JOHN P. BERDAHL, MD

GT: What do you consider to be the greatest threat(s) to innovation in glaucoma today? How has this changed over the course of your career?

Dr. Berdahl: In my experience, one of the greatest threats to innovation is inertia among colleagues. It is apparent that many glaucoma therapies over time did not pan out and advance the profession. On one hand, as scientists, physicians must look at the evidence and determine whether it supports a treatment. On the other, someone must generate that evidence in the first place and try to set a new standard of care. It is difficult to balance these two requirements, so the standards of care often stay in place longer than they should.

Another threat is the difficulty of achieving the proper ecosystem for innovation. The only technologies that truly succeed provide fair value to the patient, fair value to the payer, fair value to the doctor, and fair value to the manufacturer—and it is very difficult to check all those boxes. In the current environment, the path to innovation is lined with funding barriers, regulatory barriers, and reimbursement barriers. The effort and cost directed toward overcoming these obstacles is enormous, and the return on investment on the back end must justify all the risk taken up front, knowing that many of these products will not pan out. Many good ideas never get off the ground because those who conceive them cannot justify the financial benefit to investors in the long term. This is especially true of niche products.

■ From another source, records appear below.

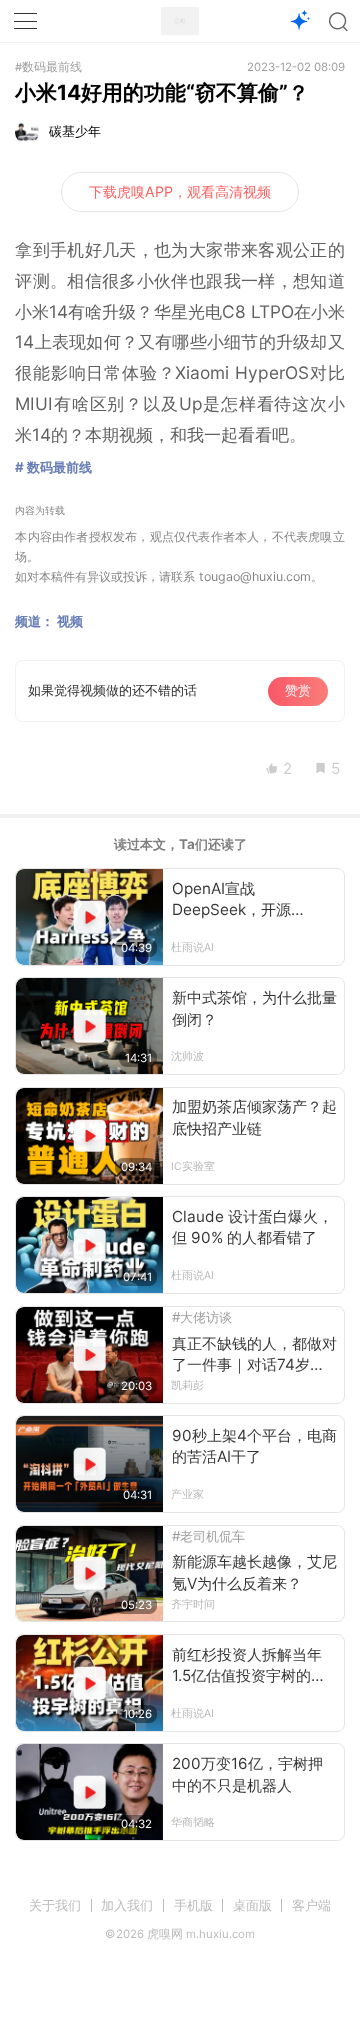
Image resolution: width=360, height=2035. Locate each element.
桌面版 (252, 1905)
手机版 (193, 1905)
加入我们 (127, 1905)
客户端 (311, 1905)
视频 (70, 621)
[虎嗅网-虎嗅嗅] (299, 21)
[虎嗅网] (180, 21)
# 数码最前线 (53, 467)
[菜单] (26, 21)
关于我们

GT: What can physicians do to help combat some of the current threats to innovation?

Dr. Berdahl: Physicians should look at the arc of innovation. Lipitor (atorvastatin, Viatris) now costs $3 for a monthly supply; however, to get to this point of affordability, the drug had to go through a period in which it was a high-priced, branded medication in an effort to support the innovation in the first place. Physicians can zoom out and see how the greater good is served over decades, in addition to being able to compare the cost and benefit of an innovation with the potential to help the patients we see daily.

Physicians can also advocate for fair reimbursement. It often does not benefit us individually to spend time advocating for reimbursement or understanding the regulatory process. However, it is critical to the collective, and we must all be willing to do things that are not just in our personal interest.

GT: What has been the greatest lesson you have learned about innovating in glaucoma?

Dr. Berdahl: Innovating is exhilarating, harrowing, and potentially devastating. If we knew how high the mountain was, we might never start climbing it. But we only get one swing at this life, and we should try to do things that actually make a dent.

GT: The path of an innovation is often long and bumpy. What advice would you give to those who are just starting out on this journey?

Dr. Berdahl: First, surround yourself with the best possible people, specifically wonderful people with wonderful skillsets. Often when we start out on a journey, we do not know exactly how it will go; however, if we get in the car with the right people, the ride will have been worth it, no matter the destination.

Second, keep going. Entrepreneurship is not like clinical practice, in which we are well trained with good data to make the decisions we face every day. Entrepreneurship mandates making gray decision after gray decision and maintaining self-motivation throughout. Doctors—those who took an oath to patients and have insight into the true unmet needs in their care—must be intimately involved with the innovation process.


REAY H. BROWN, MD

GT: What do you consider to be the greatest threat(s) to innovation in glaucoma today? How has this changed over the course of your career?

Dr. Brown: Many obstacles to innovation exist. The first is having a great idea—not half of an idea, but a nearly complete idea that can be produced and used in the human eye. In 1994, I patented a transcorneal drainage device. This was probably less than half of a great idea. Several companies have tried to develop this technology without success. Ray Kurzweil, a famous inventor and Google's Director of Engineering, likens innovation to a surfer catching a wave: The timing must be right. A new device usually requires many supporting technologies that may not be advanced enough at the time. So, good ideas may fail. Charles Kelman, MD, invented phaco technology in the late 60s, but it took more than 2 decades for it to reach widespread use. I still believe that the transcorneal drainage device is a great idea, but the other supporting factors are not in place.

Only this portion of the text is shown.